Rispetto alla cromatura (galvanica) la
c. produce uno strato strettamente
legato al metallo base a livello atomico, che può quindi subire eventuali
lavorazioni plastiche senza distaccarsi. Inoltre, lo strato ottenuto in questo
modo è pressoché esente da porosità e microcricche anche su
pezzi di forma complicata e con dei forti sottosquadra. La
c. è
nota dal 1936, ma solo negli anni Cinquanta furono messi a punto dei processi
industriali. Il
processo Becker (nato nel 1936) faceva uso di un
alogenuro volatile di cromo, che veniva poi decomposto ad alta temperatura sul
pezzo da cromizzare.

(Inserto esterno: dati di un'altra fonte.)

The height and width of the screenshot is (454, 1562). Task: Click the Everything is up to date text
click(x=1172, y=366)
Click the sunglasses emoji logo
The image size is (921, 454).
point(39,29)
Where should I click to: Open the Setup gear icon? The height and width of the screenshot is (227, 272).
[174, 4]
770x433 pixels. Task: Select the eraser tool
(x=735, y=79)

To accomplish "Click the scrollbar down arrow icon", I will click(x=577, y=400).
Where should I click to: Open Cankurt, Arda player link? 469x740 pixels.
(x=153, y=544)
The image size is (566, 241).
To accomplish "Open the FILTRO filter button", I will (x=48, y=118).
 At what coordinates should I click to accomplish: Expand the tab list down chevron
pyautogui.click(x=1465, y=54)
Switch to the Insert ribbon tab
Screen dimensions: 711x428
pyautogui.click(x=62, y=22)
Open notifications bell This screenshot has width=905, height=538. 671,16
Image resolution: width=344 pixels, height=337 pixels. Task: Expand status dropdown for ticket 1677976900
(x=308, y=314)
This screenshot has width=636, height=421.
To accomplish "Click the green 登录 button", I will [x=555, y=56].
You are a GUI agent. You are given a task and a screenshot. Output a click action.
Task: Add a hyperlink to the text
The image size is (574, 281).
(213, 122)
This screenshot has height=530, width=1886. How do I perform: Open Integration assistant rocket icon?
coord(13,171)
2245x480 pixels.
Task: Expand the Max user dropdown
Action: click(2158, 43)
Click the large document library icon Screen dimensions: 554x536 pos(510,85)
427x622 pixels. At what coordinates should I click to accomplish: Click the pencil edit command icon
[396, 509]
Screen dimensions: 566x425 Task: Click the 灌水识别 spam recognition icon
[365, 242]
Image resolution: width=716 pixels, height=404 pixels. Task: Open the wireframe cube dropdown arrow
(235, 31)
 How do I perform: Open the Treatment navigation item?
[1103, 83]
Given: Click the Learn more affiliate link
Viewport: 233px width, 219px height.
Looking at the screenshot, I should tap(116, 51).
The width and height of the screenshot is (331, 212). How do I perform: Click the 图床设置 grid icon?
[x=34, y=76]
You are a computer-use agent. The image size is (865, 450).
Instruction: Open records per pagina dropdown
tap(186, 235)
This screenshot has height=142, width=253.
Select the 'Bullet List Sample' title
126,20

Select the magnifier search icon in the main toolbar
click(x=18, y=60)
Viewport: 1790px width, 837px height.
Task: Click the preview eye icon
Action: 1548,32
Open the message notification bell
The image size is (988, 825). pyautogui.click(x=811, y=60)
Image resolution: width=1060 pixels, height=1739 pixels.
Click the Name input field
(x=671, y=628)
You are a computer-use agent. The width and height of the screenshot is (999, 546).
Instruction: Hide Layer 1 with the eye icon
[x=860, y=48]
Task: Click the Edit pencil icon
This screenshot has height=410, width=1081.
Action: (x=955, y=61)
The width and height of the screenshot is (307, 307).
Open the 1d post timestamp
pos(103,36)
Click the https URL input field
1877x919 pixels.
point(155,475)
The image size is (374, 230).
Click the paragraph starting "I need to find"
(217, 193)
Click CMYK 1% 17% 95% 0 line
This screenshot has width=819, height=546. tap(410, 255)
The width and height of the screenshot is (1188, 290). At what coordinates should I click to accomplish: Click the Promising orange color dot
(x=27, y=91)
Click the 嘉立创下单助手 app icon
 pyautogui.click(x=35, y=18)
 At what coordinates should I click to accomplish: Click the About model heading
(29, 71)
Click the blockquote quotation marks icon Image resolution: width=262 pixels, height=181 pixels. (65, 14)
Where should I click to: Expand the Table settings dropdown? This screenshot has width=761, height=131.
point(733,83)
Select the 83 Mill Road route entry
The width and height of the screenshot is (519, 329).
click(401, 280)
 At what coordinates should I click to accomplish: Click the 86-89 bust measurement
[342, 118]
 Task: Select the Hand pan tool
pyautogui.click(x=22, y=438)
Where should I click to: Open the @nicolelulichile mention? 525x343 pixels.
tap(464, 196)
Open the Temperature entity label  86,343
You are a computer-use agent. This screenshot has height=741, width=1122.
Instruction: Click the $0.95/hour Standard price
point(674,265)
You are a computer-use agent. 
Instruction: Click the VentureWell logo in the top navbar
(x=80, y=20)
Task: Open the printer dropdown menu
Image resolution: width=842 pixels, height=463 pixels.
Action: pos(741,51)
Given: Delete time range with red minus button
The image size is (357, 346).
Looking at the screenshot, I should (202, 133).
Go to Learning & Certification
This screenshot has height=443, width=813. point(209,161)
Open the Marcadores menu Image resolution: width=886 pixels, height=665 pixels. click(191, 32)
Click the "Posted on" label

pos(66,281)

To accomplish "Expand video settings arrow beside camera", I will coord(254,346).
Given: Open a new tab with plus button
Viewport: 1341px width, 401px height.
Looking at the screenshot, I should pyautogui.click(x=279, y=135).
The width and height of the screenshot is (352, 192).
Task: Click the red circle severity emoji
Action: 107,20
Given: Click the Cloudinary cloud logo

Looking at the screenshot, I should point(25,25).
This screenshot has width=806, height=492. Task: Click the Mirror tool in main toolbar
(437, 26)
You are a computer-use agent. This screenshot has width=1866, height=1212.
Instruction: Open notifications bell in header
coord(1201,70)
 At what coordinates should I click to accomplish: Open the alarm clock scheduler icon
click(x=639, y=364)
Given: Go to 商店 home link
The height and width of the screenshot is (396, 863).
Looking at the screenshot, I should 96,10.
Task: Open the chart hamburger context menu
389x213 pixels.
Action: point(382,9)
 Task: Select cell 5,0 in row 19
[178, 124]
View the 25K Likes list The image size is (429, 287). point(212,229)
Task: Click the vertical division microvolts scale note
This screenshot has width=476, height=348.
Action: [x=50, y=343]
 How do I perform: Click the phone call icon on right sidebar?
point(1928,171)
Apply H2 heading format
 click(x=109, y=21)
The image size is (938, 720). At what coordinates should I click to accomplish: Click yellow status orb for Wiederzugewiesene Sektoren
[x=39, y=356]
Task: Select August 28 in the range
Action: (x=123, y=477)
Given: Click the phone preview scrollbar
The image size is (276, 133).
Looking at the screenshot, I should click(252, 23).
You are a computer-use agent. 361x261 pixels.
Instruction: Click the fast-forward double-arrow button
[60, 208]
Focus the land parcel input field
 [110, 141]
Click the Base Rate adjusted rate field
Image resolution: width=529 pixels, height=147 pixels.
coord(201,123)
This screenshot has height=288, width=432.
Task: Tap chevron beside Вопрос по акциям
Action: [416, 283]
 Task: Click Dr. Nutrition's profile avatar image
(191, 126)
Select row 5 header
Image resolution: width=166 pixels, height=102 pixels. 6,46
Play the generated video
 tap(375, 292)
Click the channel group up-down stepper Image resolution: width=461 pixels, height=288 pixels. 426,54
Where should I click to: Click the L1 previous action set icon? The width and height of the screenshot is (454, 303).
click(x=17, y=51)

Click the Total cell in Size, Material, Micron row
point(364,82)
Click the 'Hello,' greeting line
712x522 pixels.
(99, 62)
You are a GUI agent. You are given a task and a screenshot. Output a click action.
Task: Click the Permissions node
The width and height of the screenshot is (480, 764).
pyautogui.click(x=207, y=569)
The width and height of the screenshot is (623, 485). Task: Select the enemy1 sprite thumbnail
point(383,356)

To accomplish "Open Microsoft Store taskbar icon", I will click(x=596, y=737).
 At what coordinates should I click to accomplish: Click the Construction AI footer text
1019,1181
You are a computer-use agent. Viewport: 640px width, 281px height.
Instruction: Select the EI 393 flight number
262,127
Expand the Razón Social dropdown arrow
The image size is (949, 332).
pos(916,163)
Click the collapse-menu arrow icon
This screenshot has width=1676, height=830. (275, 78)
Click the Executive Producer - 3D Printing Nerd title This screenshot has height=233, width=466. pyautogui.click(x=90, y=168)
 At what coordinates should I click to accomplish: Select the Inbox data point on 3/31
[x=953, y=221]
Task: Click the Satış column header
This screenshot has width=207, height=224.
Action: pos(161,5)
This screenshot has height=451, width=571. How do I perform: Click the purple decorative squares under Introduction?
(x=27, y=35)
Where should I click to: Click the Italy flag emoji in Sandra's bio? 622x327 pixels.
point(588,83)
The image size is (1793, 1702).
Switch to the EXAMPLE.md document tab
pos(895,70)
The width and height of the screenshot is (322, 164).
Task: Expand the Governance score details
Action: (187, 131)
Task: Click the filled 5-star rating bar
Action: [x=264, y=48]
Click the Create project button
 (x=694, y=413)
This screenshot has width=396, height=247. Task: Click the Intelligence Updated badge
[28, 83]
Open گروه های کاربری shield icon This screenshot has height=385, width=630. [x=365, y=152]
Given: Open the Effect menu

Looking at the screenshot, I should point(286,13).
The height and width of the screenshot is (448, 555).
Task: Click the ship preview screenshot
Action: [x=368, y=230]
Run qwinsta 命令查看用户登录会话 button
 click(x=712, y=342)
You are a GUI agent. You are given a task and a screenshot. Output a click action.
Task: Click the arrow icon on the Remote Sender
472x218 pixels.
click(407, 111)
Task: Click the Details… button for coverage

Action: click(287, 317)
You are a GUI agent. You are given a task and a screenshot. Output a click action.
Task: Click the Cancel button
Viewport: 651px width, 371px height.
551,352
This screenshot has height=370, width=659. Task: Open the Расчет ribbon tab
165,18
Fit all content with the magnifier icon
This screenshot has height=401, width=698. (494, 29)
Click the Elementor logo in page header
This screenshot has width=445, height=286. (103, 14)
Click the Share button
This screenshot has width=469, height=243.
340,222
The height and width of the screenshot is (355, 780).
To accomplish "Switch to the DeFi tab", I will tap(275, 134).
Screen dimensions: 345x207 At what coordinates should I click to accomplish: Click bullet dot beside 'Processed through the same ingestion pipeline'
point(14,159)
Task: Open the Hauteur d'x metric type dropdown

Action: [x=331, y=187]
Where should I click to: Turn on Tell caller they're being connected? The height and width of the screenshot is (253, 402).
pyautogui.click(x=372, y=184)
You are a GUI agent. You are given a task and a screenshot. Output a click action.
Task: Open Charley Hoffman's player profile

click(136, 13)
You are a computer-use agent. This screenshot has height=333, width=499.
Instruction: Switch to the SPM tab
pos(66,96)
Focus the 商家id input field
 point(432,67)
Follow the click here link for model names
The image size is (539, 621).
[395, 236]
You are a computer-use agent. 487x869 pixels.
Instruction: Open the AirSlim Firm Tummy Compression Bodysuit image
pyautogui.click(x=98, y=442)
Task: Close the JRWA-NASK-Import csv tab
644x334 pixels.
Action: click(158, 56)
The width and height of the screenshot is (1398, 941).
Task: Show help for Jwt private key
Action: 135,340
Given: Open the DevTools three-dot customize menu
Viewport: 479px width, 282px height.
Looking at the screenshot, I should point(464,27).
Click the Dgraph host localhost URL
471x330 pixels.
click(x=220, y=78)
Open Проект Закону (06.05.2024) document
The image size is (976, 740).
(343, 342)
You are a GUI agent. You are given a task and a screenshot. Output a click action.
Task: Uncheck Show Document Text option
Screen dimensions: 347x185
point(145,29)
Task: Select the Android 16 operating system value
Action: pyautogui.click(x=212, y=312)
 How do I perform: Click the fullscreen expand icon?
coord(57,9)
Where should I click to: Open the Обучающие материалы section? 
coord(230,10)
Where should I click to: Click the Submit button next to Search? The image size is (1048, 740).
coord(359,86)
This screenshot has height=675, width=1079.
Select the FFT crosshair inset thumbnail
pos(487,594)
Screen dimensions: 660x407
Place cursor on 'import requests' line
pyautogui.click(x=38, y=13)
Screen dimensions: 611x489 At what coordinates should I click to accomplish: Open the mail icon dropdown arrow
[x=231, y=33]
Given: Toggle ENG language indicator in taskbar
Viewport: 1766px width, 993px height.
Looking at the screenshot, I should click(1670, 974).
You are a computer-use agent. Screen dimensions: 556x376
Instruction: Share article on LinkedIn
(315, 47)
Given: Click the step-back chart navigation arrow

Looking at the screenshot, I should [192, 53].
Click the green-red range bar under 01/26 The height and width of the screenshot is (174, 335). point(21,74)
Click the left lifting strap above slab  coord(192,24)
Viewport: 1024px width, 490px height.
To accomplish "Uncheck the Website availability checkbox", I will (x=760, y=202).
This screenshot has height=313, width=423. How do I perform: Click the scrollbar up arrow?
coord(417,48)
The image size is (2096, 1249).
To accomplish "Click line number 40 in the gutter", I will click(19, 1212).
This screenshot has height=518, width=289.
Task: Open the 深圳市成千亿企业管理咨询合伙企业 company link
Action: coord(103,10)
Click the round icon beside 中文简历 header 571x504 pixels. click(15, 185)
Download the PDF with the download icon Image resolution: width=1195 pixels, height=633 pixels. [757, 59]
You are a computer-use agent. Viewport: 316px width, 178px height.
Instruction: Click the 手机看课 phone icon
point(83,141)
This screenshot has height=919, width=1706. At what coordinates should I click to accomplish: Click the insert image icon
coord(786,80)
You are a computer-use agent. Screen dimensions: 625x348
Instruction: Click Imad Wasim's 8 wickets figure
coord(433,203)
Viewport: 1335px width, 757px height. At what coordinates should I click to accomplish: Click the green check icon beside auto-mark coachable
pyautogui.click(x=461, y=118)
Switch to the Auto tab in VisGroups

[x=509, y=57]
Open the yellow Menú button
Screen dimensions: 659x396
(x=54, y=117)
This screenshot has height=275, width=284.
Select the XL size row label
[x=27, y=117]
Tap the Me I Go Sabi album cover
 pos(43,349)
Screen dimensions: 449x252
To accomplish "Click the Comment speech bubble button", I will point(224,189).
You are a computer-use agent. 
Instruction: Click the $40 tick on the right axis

Il
processo Kelley ricorre invece alla cementazione
per contatto; il pezzo viene ricoperto con una polvere di ossido di cromo poi
ridotta a metallo mediante un riducente in essa incorporato (come il carbone) o
gassoso (come l'idrogeno). Questo metodo è lungo e richiede alte
temperature; inoltre non è possibile trattare materiali ad alto tenore di
carbonio (e quindi nemmeno la ghisa). Un processo che dà migliori
risultati e che quindi ha avuto una notevole applicazione è il DAL
(
Diffusion Alloys Limited): il pezzo da cromizzare viene messo in una
cassetta di acciaio contenente la miscela cromizzante che viene poi chiusa, per
impedire l'ingresso di aria, lasciando però uno sfogo per i gas, e
riscaldata. In sei ore circa si ha uno strato di
c. di 25-50 micron; con
tempi più lunghi si può giungere anche a 100 micron (0,1 mm) e
oltre. La polvere di
c. è una miscela composta da ferro-cromo,
carbone e ioduro di ammonio; il resto è un riempitivo altofondente quale
ad esempio il caolino. Il riscaldamento avviene in forno a muffola per il tempo
necessario; il raffreddamento dopo la
c. deve essere effettuato anch'esso
a cassetta chiusa. Per quanto riguarda il meccanismo della reazione si ritiene
generalmente che lo ioduro di ammonio si dissoci in ammoniaca e acido iodidrico.
L'ammoniaca a sua volta si dissocia in azoto e idrogeno; questo serve a
mantenere l'ambiente riducente. L'acido iodidrico, reagendo col ferrocromo,
forma ioduro di cromo volatile, il quale a contatto col ferro deposita cromo
trasformandosi con una reazione di scambio in ioduro di ferro. A sua volta
questo reagisce con l'idrogeno dando ferro metallico (che passa nella polvere) e
acido iodidrico che riprende la sua azione. Lo spessore dello strato non si
forma tutto in questo modo (che interessa solo la superficie del pezzo) ma anche
per diffusione allo stato solido, che alle alte temperature è
relativamente veloce. Dato il meccanismo della reazione, nel quale il trasporto
del cromo è affidato a un gas, la
c. avviene ugualmente bene su
tutti i punti del pezzo anche se questo presenta delle cavità (nelle
quali non si avrebbe deposito di cromo per via galvanica) o delle piccole
cricche. Un ulteriore processo in uso è il
Chromalloy, che si
richiama a quello di Becker con la differenza che l'alogenuro volatile di cromo
è generato, nella cassetta, attraverso una polvere o graniglia di mescola
opportuna. Anche tutti gli altri procedimenti sono simili a questi. Fra essi
vale la pena di citare il
BSD (
Becker-Daeves-Steinberg), che usa
una polvere a base di ferrocromo e caolino, attivata per passaggio di acido
cloridrico, e quello dell'
ONERA (
Office National d'Etudes et de
Recherches Aéronautiques), che è simile al DAL ma usa fluoruro
di ammonio e può effettuarsi a temperature leggermente inferiori. In
certi casi si fa una
c. con elementi in lega insieme col cromo; per la
corrosione ad alta temperatura può ad esempio essere vantaggioso uno
strato contenente dell'alluminio e del silicio.